What you will do: Everything from the line containing "Viewport: 708px width, 472px height." through the last line of the data below is to be retyped exactly, apart from the pictures.
━━━
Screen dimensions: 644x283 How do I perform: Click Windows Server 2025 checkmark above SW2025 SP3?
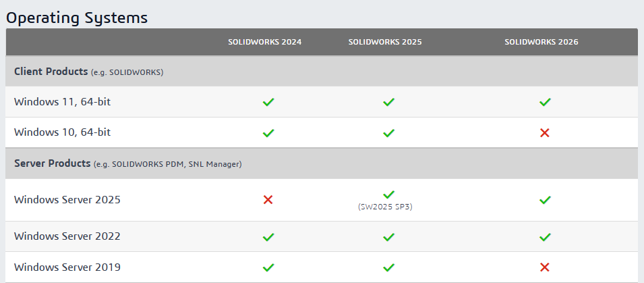point(388,195)
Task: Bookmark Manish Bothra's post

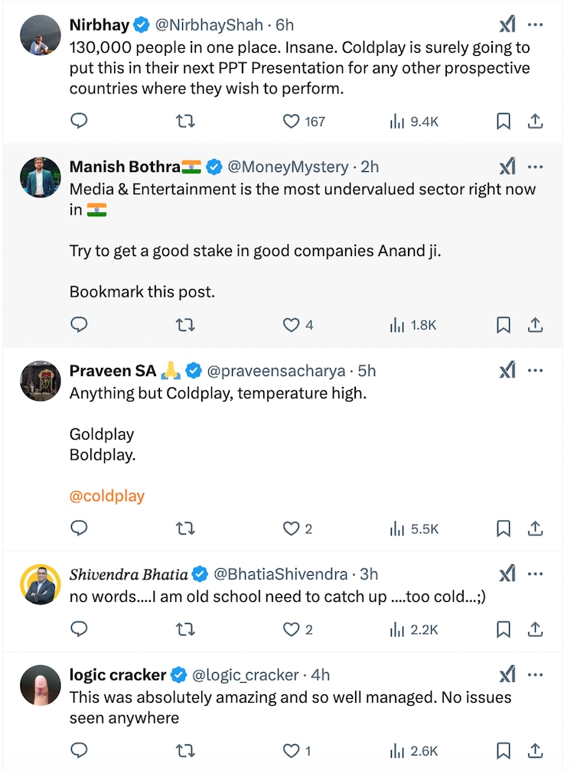Action: (504, 325)

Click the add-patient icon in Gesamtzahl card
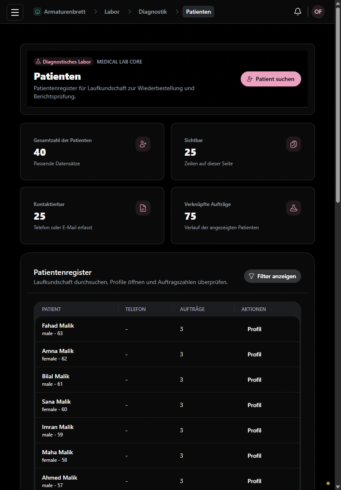click(x=143, y=144)
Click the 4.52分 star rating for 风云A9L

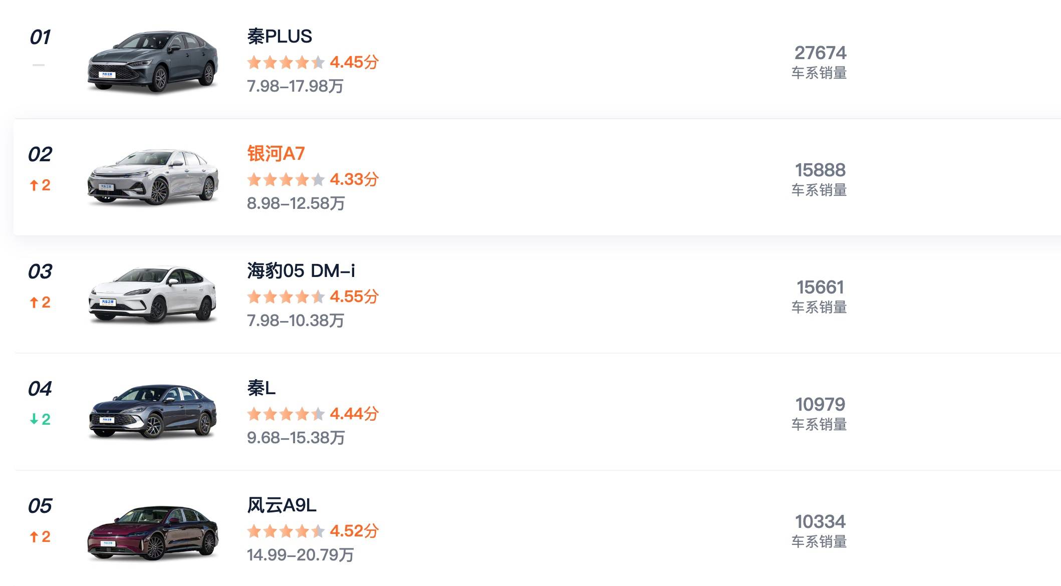point(313,531)
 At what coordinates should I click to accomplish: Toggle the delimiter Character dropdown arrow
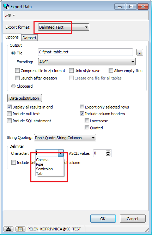[61, 153]
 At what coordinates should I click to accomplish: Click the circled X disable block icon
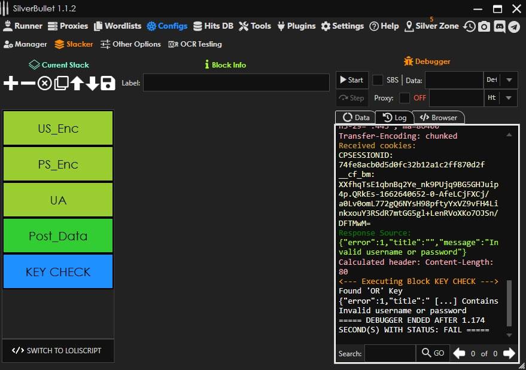44,83
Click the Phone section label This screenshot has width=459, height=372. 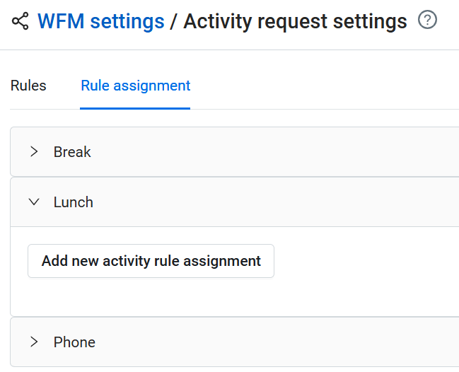[x=74, y=342]
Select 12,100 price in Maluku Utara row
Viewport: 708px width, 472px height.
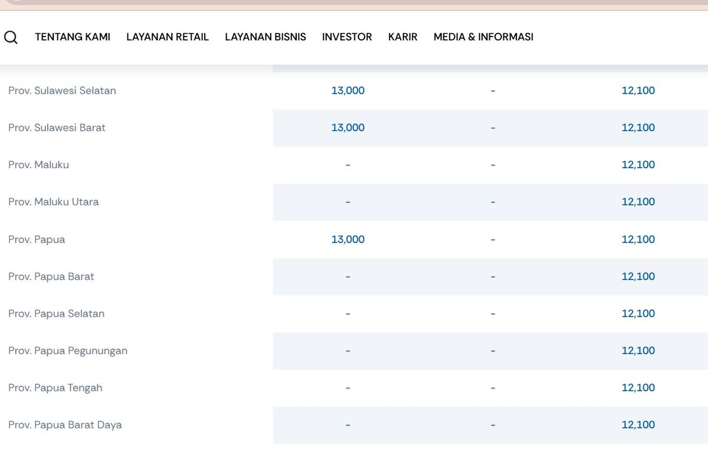tap(638, 202)
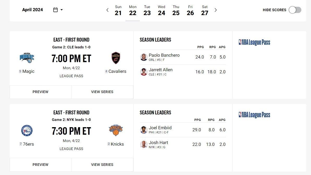Open the calendar date picker icon
The width and height of the screenshot is (311, 175).
pyautogui.click(x=55, y=10)
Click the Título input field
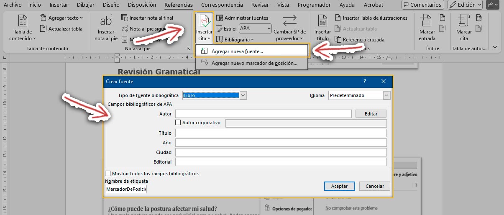The height and width of the screenshot is (215, 504). (281, 133)
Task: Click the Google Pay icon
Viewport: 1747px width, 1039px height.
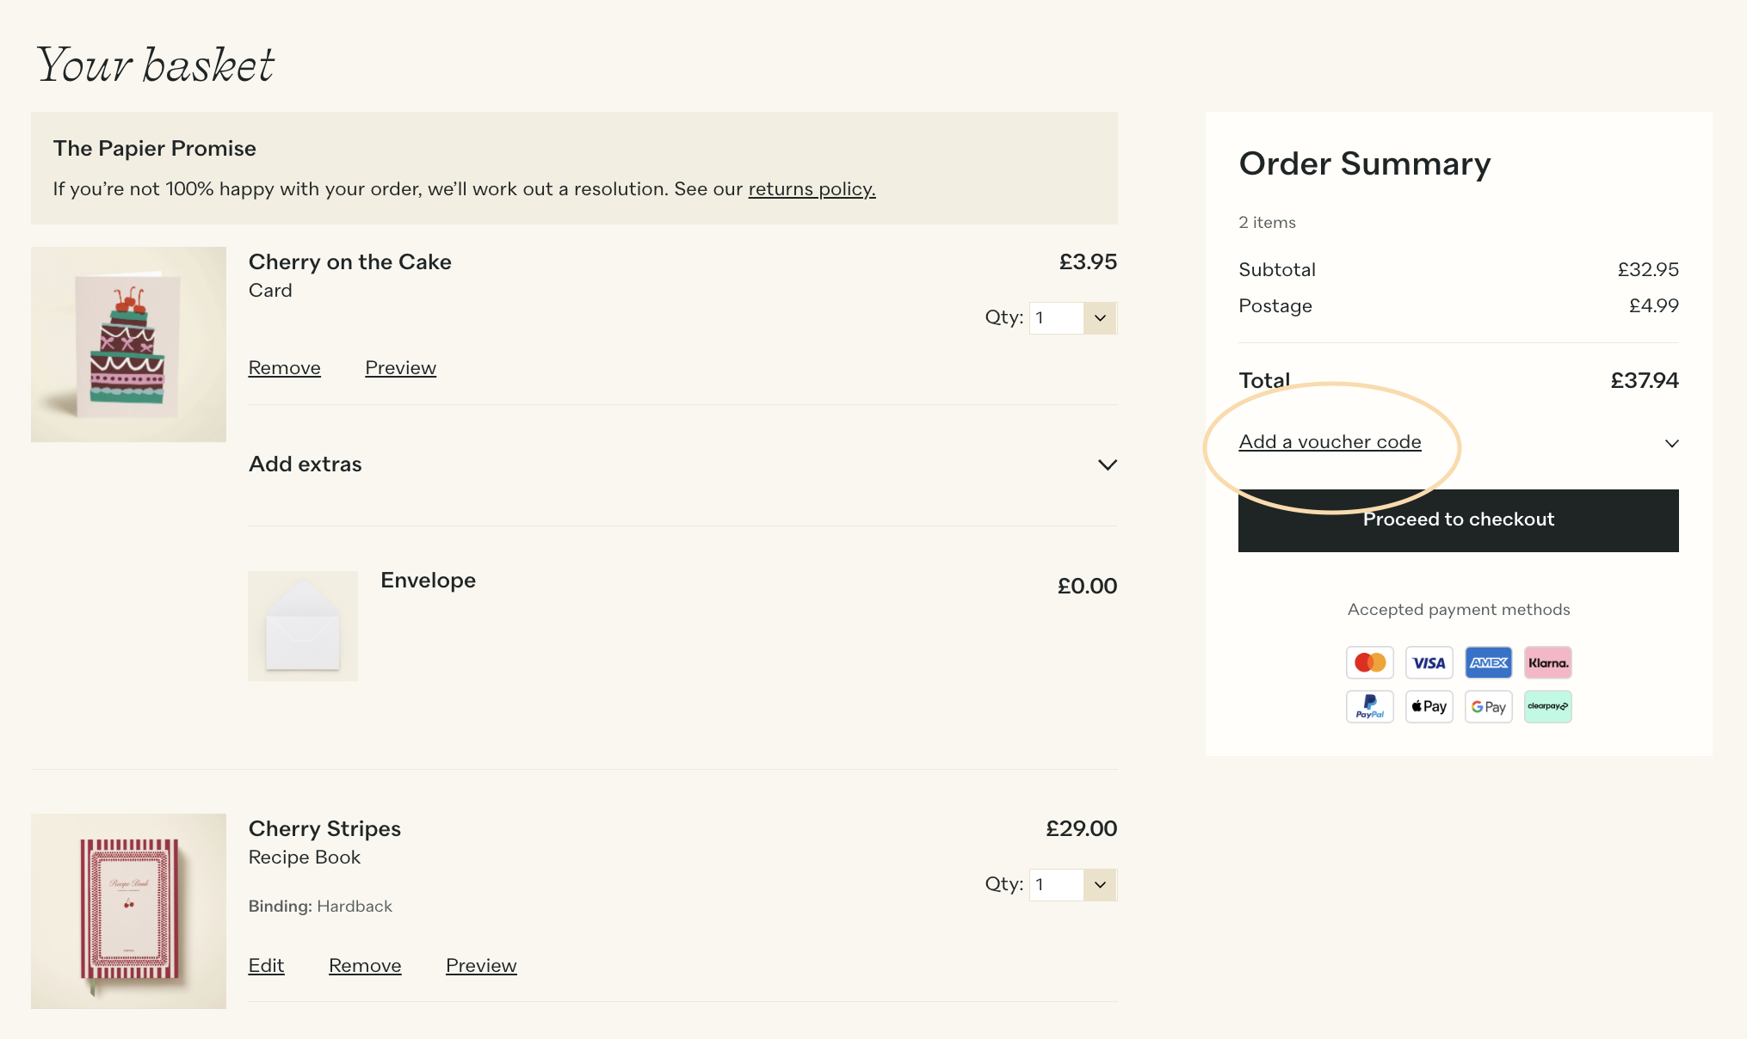Action: coord(1488,707)
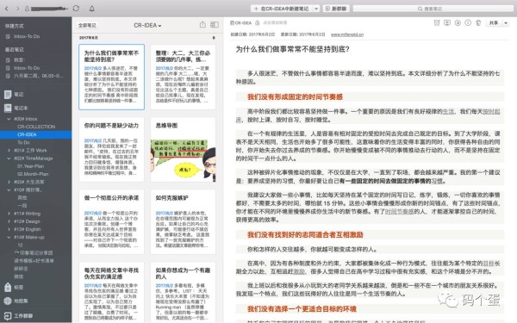Click 在CR-IDEA中新建笔记 button
This screenshot has width=517, height=323.
[282, 9]
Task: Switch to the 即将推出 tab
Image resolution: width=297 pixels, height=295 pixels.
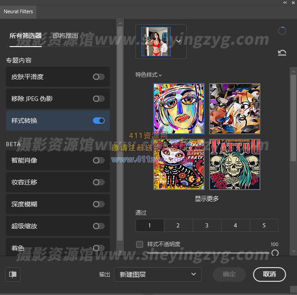Action: pos(65,36)
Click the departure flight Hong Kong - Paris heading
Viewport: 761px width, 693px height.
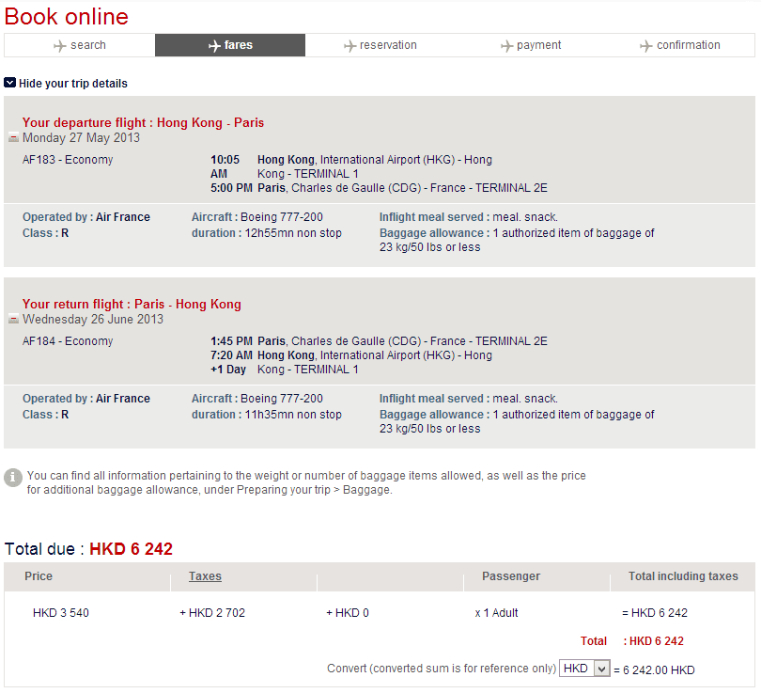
━━━
Answer area:
Viewport: 708px width, 472px height.
tap(638, 202)
Open the calendar date picker icon
The width and height of the screenshot is (311, 175).
pyautogui.click(x=55, y=10)
Click the Título input field
The height and width of the screenshot is (215, 504). (281, 133)
Task: Click the Google Pay icon
Viewport: 1747px width, 1039px height.
Action: coord(1488,707)
Click 在CR-IDEA中新建笔记 button
This screenshot has width=517, height=323.
[282, 9]
Task: Switch to the 即将推出 tab
Image resolution: width=297 pixels, height=295 pixels.
Action: pos(65,36)
Click the departure flight Hong Kong - Paris heading
Viewport: 761px width, 693px height.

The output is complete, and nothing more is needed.